Dathan Ritzenhein - Höllisch gut
Es war ein besonderer Moment für die Szene. Bob Kennedy war stolz. Stolz ausgerechnet auf den Mann, der ihm gerade seinen US-Rekord weggeschnappt hatte. „Höllisch gut, mutig und diszipliniert“ sei er gewesen, jener Auftritt, den Dathan Ritzenhein im August beim Golden-League-Meeting in Zürich (Schweiz) gezeigt und nach 5.000 Metern in 12:56,27 Minuten beendet hatte.
Die Brücke zwischen Bob Kennedy und Dathan Ritzenhein war unweigerlich geschlagen und nicht nur dadurch fundamentiert, dass beide ihre Rekorde just in Zürich markiert haben.Vielmehr erlebte der eine gerade seine große Zeit, als sich der andere überhaupt erst ernsthaft mit dem Laufen auseinander setzte, das ist die eigentliche, die inspirierende Verknüpfung. „Ich erinnere mich, dass ich mir die Olympischen Spiele in Atlanta angeschaut habe und Bob war von da an mein Vorbild.
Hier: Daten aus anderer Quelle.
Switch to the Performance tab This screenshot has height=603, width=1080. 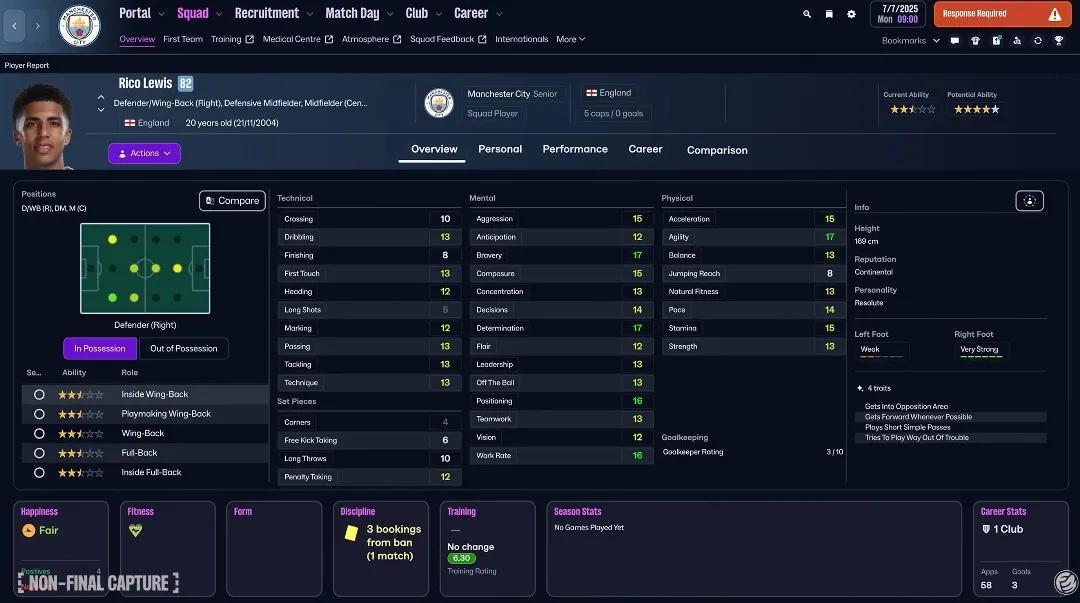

Als er dann damals diesen Rekord (Anm. 12:58,21 min) gelaufen ist, hat das mein besonderes Interesse geweckt.“
Doch 13 lange Jahre dauerte es, bis der jetzt 26-jährige Dathan Ritzenhein selbst soweit war, den Namen seines Vorbilds aus den Rekordbüchern löschen zu können und seinen eigenen stattdessen einzutragen. „Das ist der Beweis dafür, wie schwer diese Zeit zu knacken ist. Es haben schon viele Läufer probiert und sie sind daran gescheitert. Auch für mich war es ein großer Schritt.“
Großer Schritt
Obendrein ein großer Schritt, der im entscheidenden Moment zunächst von Zweifeln begleitet war. Denn das in Zürich angepeilte Tempo ließ den Schützling des legendären Alberto Salazar, der seinerseits selbst schon Rekordinhaber war, unsicher werden.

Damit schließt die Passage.